AIM OF THE TASK: Repeat the records exactly, with one exception: no images.

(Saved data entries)
*-*-*

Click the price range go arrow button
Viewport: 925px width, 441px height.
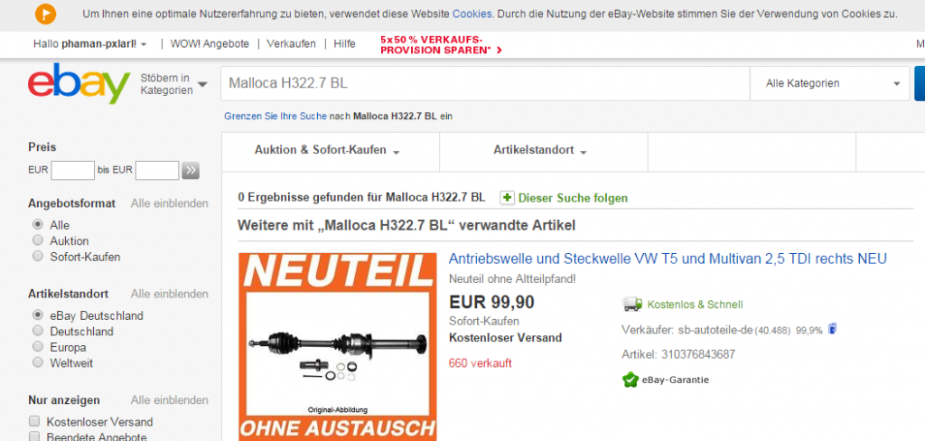[191, 171]
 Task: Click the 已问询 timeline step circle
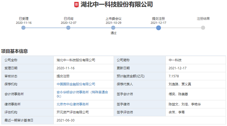[68, 28]
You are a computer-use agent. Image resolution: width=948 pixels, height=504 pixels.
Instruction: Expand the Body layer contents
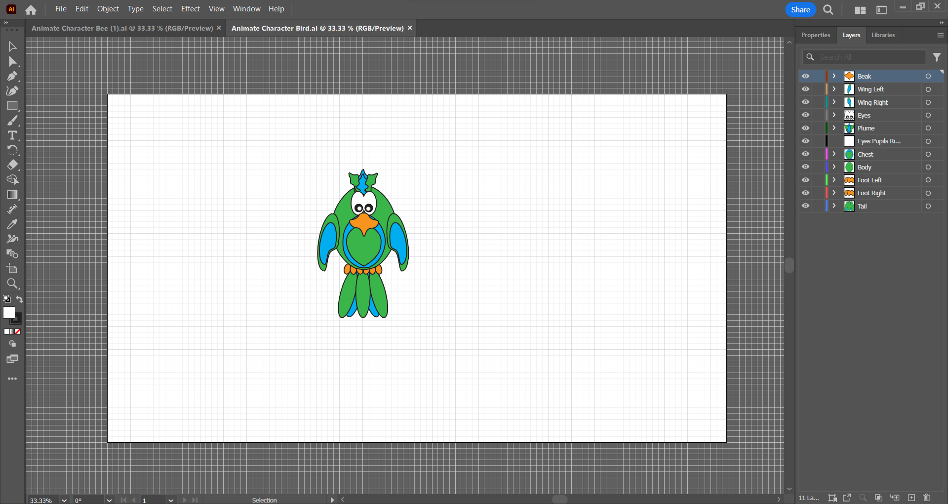(834, 167)
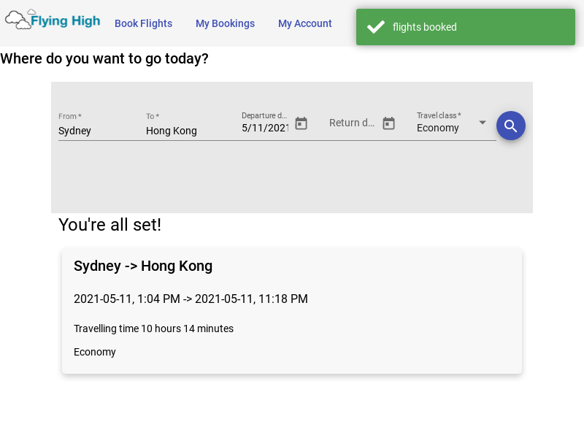Open the return date calendar picker

pos(388,123)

*-*-*

RESULT FOR THIS TASK:
Click the price range go arrow button
Viewport: 925px width, 441px height.
[191, 171]
 Task: Click the 已问询 timeline step circle
[68, 28]
You are a computer-use agent. Image resolution: width=948 pixels, height=504 pixels.
Instruction: Expand the Body layer contents
(834, 167)
Open the return date calendar picker

pos(388,123)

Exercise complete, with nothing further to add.